Anorexia Nervosa May be Treated Using Brain Stimulation Technique

by Reshma Anand on Mar 26 2016 12:08 PM

Anorexia Nervosa May be Treated Using Brain Stimulation Technique
The most common eating disorder, anorexia nervosa, that is found to affect 4% of women in their lifetime can be treated by stimulating the brain, reveals a new study.
The study conducted by British researchers from the King’s College of London have examined whether repetitive transcranial stimulation (rTMS), a commonly used treatment of depression, could have any effect on the symptoms of anorexia.

Anorexia is characterized by compulsive eating behaviors of starvation, purging and binging on food. It has the highest mortality rates when compared to other eating disorders as the affected people are more prone to suicidal tendencies.

Researchers recruited 49 anorexic patients who were subjected to food exposure and decision-making activities before and after one session of rTMS. The study was published in the journal PLOS ONE.

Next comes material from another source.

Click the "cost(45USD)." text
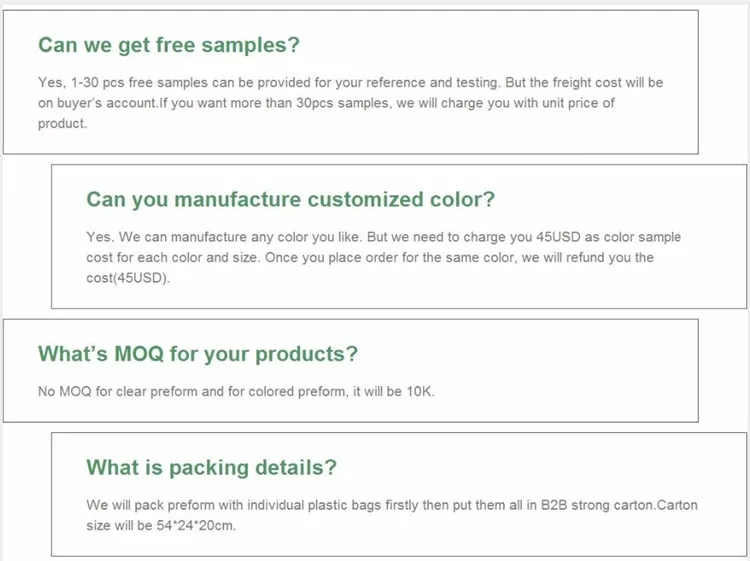Viewport: 750px width, 561px height. 129,278
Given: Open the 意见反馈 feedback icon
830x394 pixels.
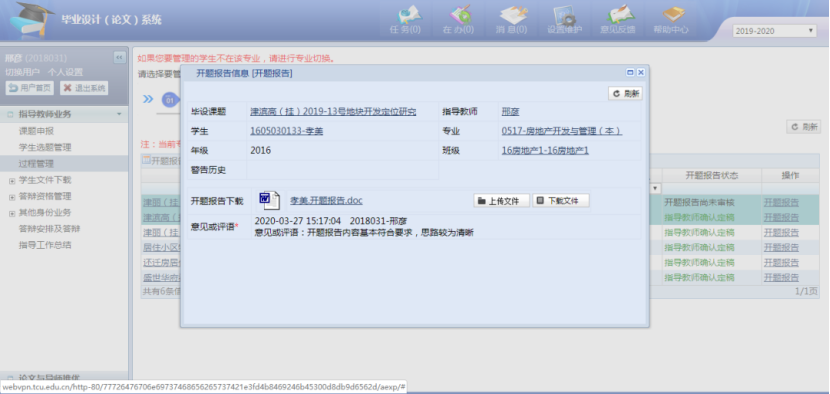Looking at the screenshot, I should (617, 20).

The food exposure test was to trigger symptoms of anorexia. Film clips featuring food items was showed for two minutes to the participants and were asked to rate their food cravings based on its smell, taste and appearance.

In the decision-making test, participants were asked to choose between two sums of money, a smaller amount available immediately versus a larger amount that would be given only after a subsequent period, like a week or a month.

After several sessions, they found that stimulation of a brain region called dorsolateral prefrontal cortex using rTMS was able to regulate the symptoms of anorexia.

"With rTMS we targeted ... an area of the brain thought to be involved in some of the self-regulation difficulties associated with anorexia. The treatment delivers magnetic pulses to specific areas of the brain. It feels like a gentle tapping sensation on the side of the head. The treatment alters the activity of the nerve cells in the brain,” said study first author Jessica McClelland, a postdoctoral researcher at King's College London.

"We found that one session of [brain stimulation] reduced the urge to restrict food intake, levels of feeling full and levels of feeling fat, as well as encouraging more prudent decision-making. Taken together, these findings suggest that brain stimulation may reduce symptoms of anorexia by improving cognitive control over compulsive features of the disorder," McClelland added.